New application of multiple linear regression method - A case in China air quality

Authors

  • Yang He St Petersburg State University, 7-9, Universitetskaya nab., St Petersburg, 199034, Russian Federation https://orcid.org/0000-0002-1066-3575
  • Dongfang Qi St Petersburg State University, 7-9, Universitetskaya nab., St Petersburg, 199034, Russian Federation https://orcid.org/0000-0002-8017-0151
  • Vladimir M. Bure St Petersburg State University, 7-9, Universitetskaya nab., St Petersburg, 199034, Russian Federation; Agrophysical Research Institute, 14, Grazhdanskiy pr., St Petersburg, 195220, Russian Federation https://orcid.org/0000-0001-7018-4667

DOI:

https://doi.org/10.21638/11701/spbu10.2022.406

Abstract

In this paper, we propose an econometric model based on the multiple linear regression method.
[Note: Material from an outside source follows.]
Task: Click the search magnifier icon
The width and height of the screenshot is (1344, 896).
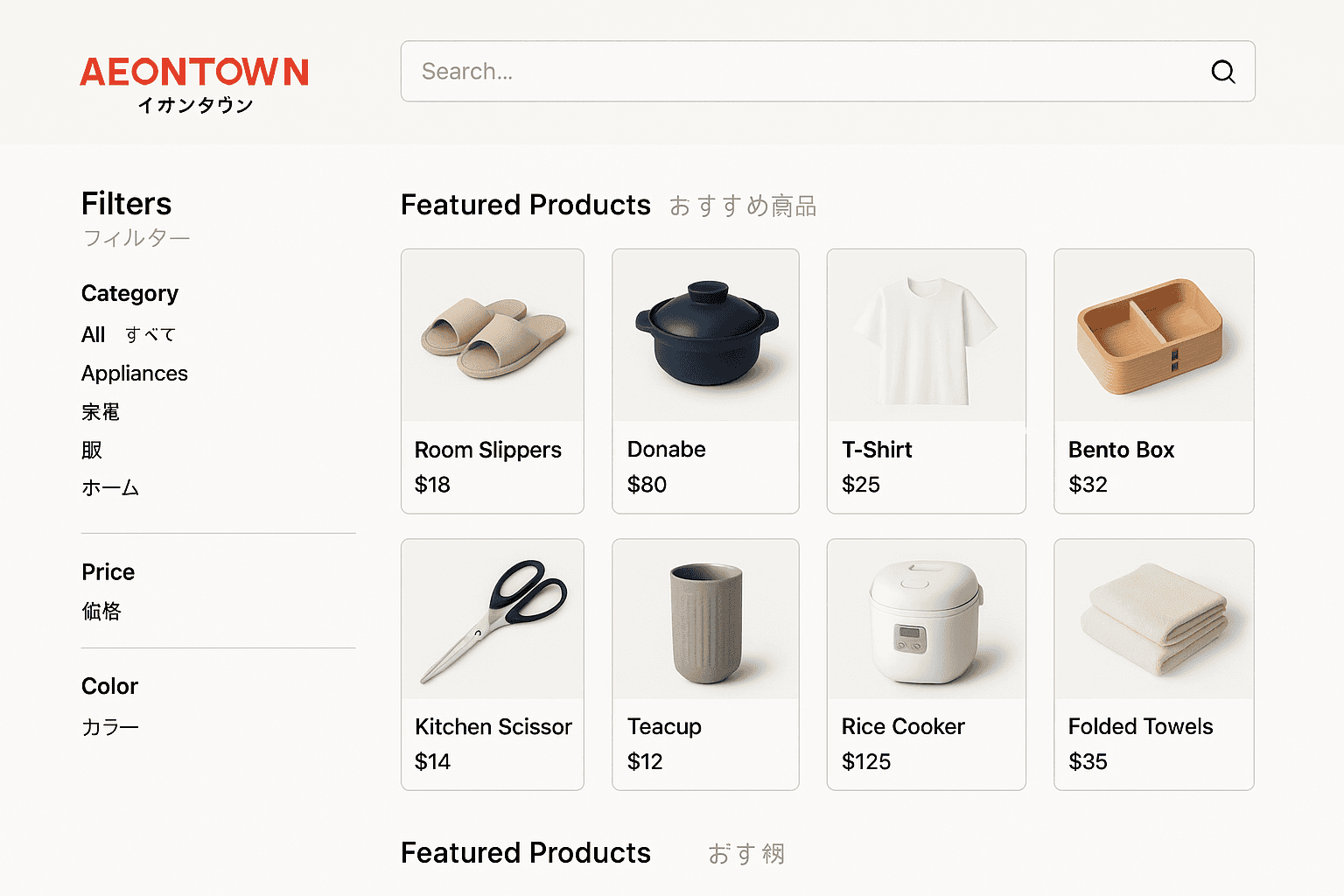Action: (x=1223, y=72)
This research aims to evaluate the most important factors of the dependent variable. To be more specific, we consider the properties of this model, model quality, parameters test, checking the residual of the model. Then, to ensure that the prediction model is optimal, we use the backward elimination stepwise regression method to get the final model. At the same time, we also need to check the properties in each step. Finally, the results are illustrated by a real case in China air quality. The achieved model was applied to predict the 31 capital cities in Сhina's air quality index (AQI) during 2013-2019 per year. All calculations and tests were achieved by using R-studio. The dependent variable is the China's AQI. The control variables are six pollutant factors and four meteorological factors. In summary, the model shows that the most significant influencing factor of the AQI in China is PM2.5, followed by O3.

Keywords:

multiple linear regression, air pollution, AQI, hypothesis test, PM2.5, O3

Downloads

Download data is not yet available.
 

References

References

Nassiri M., Elahi T. M., Ghovvati S. Evaluation of different statistical methods using SAS software: an in silico approach for analysis of real-time PCR. Journal of Applied Statistics, 2018, vol. 45, iss. 2, pp. 306-319.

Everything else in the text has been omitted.